Lo paradójico, me dijo, era que había batallado mucho para que le publicaran por primera vez, pues ninguna de las llamadas editoriales “serias” quería publicar “un mamotreto tan escatológico”, hasta que se topó con don Bartolomé, quien se arriesgó a enfrentar la tenebrosa Liga de la Decencia, que dirigía la esposa del ex presidente Manuel Ávila Camacho, Soledad Orozco, la misma que ordenó ponerle calzones y tapapechos al monumento de la Diana Cazadora.
Desde el primer momento que salió a la venta Picardía mexicana, y gracias a la publicidad generada por la censura de aquel México mojigato, la obra se convirtió en un éxito rotundo. “Muchos de los editores que se habían negado a publicar mi libro se daban de topes, a varios les dio diarrea y supe de uno que fue a parar al hospital del puro coraje”, me comentó don Armando, quien para entonces ya era famoso por su firma acompañada del “gallito inglés”, que no es más que una dibujo alegórico del pene con los testículos, muy popular por aquellos años en las paredes de los retretes públicos.
Hasta antes de morir, se han vendido casi cuatro millones y medio de Picardía mexicana en 146 ediciones y reimpresiones, que si se junta con los otros 16 libros escritos, rebasa los 11 millones de ejemplares en manos de otros tantos lectores, pelándole los dientes la piratería. De acuerdo con Armando, uno de sus hijos, el autor dejó dos obras inéditas, una de las cuales será publicada de manera póstuma.

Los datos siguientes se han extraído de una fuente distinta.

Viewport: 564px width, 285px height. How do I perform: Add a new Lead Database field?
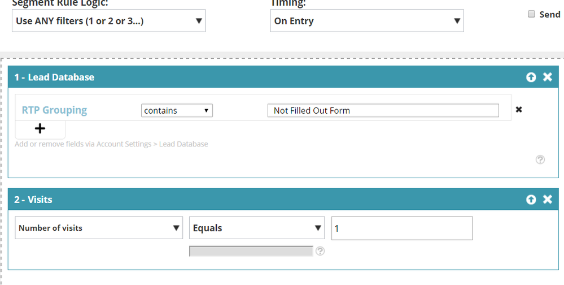[40, 129]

Convertido al “chiapanequismo” desde hace muchos años, radican en Tuxtla Gutiérrez varios de sus hijos, y en 2007, con motivo de su 90 aniversario de vida, el gobierno del estado impuso su nombre a una de las principales avenidas del fraccionamiento Monte Real, donde don Armando Jiménez tenía su domicilio. Yo bautizaría alguna cantina, en su honor, “El Gallito Inglés”.
Acucioso y sui géneris cronista de la ciudad de México, su deceso tuvo la fortuna de no contar con la presencia de carroñeros oportunistas e hipócritas que tuvo que padecer su colega, el querido Carlos Monsiváis. Sólo lo acompañaron sus familiares y amigos verdaderos. En paz descanse Armando Jiménez Farías, larga vida al “Gallito Inglés”.